Ontologia dell’arte IV (seconda parte): La moglie di Cézanne
Ontologia dell’arte IV (seconda parte): La moglie di Cézanne
Nov 12[ad#Ret Big]
Filosofia dell’arte
Post Precedente: Ontologia dell’arte IV (prima parte): Embodied Meanings
Primo: saziamo la vista con un capolavoro, il Ritratto di Madame Cézanne (di Cézanne, ovviamente) [Fig.1]:
Secondo: ricordiamo che negli anni Quaranta il critico Erle Loran ha creato un grafico del dipinto in cui sono evidenziate le linee di composizione seguite dal pittore francese. Come afferma Danto:
È esattamente ciò che un diagramma dovrebbe essere, con tanto di frecce, linee tratteggiate, aree con iscrizioni; e rivela bene quelle variazioni nella direzione e nella struttura del quadro che Loran intendeva esplicitare.[1]

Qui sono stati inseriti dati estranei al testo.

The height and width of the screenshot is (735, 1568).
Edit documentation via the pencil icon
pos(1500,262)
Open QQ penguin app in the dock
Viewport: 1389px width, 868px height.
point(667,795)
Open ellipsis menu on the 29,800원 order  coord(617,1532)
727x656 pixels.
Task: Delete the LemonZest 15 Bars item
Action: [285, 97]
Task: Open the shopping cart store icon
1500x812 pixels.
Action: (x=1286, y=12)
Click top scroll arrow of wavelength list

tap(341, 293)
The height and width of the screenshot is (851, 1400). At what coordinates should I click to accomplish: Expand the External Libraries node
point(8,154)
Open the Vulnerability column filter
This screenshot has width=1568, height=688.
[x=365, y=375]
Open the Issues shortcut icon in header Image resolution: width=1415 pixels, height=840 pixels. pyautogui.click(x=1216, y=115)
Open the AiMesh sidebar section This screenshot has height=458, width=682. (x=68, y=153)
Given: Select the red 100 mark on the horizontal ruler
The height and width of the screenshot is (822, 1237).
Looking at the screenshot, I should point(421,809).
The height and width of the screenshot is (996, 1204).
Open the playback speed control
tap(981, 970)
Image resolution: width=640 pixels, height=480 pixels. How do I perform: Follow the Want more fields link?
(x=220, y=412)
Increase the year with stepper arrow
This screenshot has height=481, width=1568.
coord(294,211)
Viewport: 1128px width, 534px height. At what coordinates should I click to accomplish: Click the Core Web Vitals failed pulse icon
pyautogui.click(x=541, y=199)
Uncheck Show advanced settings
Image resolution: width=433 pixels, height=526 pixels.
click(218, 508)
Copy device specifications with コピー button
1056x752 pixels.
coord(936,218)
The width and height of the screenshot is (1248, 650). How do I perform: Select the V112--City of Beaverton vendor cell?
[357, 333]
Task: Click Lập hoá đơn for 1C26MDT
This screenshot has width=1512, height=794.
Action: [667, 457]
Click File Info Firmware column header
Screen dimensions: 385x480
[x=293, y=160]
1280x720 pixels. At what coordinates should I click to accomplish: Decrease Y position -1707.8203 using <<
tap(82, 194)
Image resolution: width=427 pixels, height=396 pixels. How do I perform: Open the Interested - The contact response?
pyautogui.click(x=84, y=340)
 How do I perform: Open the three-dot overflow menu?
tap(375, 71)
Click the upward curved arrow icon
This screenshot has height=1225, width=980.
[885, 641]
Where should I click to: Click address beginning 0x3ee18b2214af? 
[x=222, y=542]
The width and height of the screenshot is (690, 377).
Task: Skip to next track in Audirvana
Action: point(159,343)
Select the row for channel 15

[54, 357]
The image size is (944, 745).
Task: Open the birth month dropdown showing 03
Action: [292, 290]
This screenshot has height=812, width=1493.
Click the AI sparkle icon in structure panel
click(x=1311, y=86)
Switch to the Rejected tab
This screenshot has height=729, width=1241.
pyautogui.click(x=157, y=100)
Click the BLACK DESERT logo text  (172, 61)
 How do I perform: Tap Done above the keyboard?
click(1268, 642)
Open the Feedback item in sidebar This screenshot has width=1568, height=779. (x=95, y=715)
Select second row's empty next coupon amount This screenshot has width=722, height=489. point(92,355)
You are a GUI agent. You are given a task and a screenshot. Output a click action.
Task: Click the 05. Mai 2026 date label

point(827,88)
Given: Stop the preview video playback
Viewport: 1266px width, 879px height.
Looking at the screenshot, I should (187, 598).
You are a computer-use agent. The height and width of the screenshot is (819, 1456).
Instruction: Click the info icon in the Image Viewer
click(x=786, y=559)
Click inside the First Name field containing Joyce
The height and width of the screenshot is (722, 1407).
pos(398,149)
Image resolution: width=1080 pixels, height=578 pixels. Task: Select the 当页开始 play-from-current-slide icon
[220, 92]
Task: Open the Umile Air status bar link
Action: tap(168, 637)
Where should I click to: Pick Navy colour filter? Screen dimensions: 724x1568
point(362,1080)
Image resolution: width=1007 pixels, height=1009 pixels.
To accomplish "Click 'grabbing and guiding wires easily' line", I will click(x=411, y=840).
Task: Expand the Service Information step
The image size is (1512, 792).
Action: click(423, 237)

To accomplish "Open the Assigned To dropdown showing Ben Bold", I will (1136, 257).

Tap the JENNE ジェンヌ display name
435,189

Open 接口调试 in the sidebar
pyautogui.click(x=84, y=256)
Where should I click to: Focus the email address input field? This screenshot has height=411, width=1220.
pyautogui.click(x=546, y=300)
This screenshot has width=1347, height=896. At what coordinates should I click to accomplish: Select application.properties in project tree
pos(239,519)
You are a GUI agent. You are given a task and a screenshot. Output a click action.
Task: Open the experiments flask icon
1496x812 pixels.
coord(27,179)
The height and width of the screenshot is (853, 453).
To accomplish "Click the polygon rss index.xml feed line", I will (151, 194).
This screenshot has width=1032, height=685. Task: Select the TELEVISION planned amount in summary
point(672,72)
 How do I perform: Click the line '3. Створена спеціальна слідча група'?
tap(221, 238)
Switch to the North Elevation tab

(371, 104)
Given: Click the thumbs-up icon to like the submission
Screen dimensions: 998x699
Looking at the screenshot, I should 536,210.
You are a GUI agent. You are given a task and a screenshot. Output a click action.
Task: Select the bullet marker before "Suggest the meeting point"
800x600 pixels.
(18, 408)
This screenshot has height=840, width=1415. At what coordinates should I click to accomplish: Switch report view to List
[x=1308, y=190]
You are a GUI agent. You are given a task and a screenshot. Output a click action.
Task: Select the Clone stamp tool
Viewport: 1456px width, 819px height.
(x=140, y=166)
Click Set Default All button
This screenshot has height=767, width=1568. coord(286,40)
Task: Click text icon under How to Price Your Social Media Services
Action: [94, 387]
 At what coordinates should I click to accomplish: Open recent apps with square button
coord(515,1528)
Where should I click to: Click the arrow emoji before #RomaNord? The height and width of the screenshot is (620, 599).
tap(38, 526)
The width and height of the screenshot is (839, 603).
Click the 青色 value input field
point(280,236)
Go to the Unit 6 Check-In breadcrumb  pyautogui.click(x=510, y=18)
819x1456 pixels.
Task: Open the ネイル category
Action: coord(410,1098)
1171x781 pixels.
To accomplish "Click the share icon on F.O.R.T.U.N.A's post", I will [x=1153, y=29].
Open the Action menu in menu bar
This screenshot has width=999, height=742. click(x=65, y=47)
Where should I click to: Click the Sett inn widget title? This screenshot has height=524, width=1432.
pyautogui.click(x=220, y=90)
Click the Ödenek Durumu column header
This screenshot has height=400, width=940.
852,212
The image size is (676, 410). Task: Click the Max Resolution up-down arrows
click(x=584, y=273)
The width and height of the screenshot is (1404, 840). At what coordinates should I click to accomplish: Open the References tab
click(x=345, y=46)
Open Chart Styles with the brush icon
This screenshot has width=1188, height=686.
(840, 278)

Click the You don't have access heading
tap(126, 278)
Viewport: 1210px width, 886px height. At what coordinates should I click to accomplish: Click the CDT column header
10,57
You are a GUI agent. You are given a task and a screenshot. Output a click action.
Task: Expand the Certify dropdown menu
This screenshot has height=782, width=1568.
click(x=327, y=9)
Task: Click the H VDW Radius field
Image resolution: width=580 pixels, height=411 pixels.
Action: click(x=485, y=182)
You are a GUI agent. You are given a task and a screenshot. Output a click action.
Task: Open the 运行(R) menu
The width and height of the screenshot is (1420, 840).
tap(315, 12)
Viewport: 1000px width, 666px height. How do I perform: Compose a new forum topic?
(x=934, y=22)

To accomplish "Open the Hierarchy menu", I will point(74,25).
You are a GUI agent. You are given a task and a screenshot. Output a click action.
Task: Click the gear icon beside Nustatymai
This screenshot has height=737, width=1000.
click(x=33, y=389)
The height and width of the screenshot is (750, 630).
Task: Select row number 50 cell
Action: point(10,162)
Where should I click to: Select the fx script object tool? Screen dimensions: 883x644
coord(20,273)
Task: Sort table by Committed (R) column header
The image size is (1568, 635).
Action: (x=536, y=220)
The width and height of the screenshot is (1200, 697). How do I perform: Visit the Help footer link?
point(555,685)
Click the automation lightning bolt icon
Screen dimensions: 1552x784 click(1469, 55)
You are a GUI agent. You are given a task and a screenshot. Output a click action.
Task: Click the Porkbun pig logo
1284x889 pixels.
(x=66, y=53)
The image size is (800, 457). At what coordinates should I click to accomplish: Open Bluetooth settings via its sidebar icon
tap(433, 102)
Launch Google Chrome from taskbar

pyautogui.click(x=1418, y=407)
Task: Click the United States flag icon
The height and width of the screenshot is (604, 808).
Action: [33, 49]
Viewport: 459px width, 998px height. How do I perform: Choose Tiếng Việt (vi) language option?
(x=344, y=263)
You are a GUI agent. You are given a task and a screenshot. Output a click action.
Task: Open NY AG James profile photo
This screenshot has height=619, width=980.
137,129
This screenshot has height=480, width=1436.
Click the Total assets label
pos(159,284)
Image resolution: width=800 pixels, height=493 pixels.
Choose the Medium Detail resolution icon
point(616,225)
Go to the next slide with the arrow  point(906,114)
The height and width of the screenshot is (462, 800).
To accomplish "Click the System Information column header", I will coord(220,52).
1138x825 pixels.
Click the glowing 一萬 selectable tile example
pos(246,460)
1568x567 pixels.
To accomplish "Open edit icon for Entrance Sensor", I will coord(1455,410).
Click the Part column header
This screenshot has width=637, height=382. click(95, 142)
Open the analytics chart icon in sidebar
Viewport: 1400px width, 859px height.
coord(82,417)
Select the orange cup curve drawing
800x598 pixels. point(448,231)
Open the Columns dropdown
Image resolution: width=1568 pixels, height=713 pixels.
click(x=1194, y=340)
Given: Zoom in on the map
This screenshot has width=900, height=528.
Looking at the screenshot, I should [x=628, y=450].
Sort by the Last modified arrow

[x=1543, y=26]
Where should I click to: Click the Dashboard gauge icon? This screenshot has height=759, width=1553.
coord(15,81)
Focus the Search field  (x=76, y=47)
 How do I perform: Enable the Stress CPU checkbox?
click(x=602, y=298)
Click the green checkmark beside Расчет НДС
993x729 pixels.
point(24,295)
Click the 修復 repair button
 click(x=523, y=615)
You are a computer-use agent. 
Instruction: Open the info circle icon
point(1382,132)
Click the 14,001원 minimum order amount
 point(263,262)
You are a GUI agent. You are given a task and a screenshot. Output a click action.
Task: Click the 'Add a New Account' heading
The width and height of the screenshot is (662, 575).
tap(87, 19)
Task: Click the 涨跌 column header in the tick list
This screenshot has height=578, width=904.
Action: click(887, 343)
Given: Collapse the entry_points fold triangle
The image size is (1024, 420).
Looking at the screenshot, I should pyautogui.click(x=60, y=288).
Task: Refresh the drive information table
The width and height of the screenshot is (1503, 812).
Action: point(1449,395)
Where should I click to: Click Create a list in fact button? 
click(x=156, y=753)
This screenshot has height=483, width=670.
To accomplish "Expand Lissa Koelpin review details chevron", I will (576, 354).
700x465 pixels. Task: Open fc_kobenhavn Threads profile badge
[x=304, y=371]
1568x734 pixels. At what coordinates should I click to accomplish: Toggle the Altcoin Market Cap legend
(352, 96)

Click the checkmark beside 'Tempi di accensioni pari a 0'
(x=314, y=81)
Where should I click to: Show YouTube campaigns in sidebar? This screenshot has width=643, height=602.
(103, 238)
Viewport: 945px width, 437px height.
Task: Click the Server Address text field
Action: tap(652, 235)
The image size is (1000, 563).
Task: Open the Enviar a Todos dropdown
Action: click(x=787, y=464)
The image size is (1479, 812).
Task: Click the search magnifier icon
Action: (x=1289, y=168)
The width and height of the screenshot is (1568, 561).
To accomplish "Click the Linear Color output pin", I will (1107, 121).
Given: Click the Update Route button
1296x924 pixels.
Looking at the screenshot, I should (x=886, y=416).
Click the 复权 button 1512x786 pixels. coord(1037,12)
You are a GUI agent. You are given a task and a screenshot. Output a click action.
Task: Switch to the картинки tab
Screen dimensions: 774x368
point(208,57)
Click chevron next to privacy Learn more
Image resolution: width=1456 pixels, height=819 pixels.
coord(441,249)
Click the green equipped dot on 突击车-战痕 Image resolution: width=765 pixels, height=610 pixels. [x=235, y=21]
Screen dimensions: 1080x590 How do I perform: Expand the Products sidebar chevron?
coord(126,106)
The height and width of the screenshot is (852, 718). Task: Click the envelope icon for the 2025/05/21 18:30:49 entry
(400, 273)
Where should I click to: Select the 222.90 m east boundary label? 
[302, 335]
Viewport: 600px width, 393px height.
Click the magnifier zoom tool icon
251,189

Terzo: negli anni ’60 Roy Lichtenstein, il celebre artista Pop, ha ‘plagiato’ il diagramma di Loran, trasfigurandolo in un’opera d’arte [Fig. 2]:
Il diagramma di Loran è una semplice sistema rappresentazionale analogico con un valore semantico (è a proposito (aboutness) del dipinto di Cézanne). L’opera di Lichtenstein è sia un sistema rappresentazionale (è a proposito del diagramma di Loran) che un’opera d’arte. Cosa distingue il primo caso dal secondo (sebbene le due rappresentazioni siano identiche dal punto di vista percettivo)? Se ci limitassimo alle considerazioni esposte nel post precedente, non avremmo ancora alcuna condizione che distingua il diagramma di Loran dall’opera di Lichtenstein: entrambe le rappresentazioni sono portatrici di significato, necessitano di un’interpretazione e sia Loran che Lichtenstein sono posizionati nel giusto contesto storico-culturale.[2] Secondo Danto, tuttavia, c’è un’enorme differenza: il significato dell’opera di Lichtenstein è incarnato (embodied) nella rappresentazione, mentre quello di Loran no. Qual è il significato di questa oscura affermazione? Lasciamoci, innanzitutto guidare dalla bellissima interpretazione del quadro di Lichtenstein fornitaci da Danto:
Il diagramma di Loran è a proposito di un dipinto specifico e riguarda i suoi volumi e vettori. Il dipinto di Lichtenstein è a proposito del modo in cui Cézanne ha dipinto sua moglie: è a proposito della moglie di Cézanne, in quanto vista da Cézanne. È importante e interessante mostrare il mondo, così come appariva a Cézanne, come un mondo fatto di aree coperte di iscrizioni, di frecce, di rettangoli e di linee tratteggiate: nella famosa conversazione con Émile Bernard, Cézanne parla della natura come di un insieme di cubi, coni e sfere, una sorta di visione pitagorica delle forme ultime della realtà […]. Non molti anni dopo queste speculazioni geometriche, i cubisti cominciarono a dipingere il mondo proprio in questi termini. Ma, allora, che idea singolarmente appropriata quella di applicare questa visione geometrizzante alla moglie di Cézanne, trattata come se fosse un problema di logica euclidea! [3]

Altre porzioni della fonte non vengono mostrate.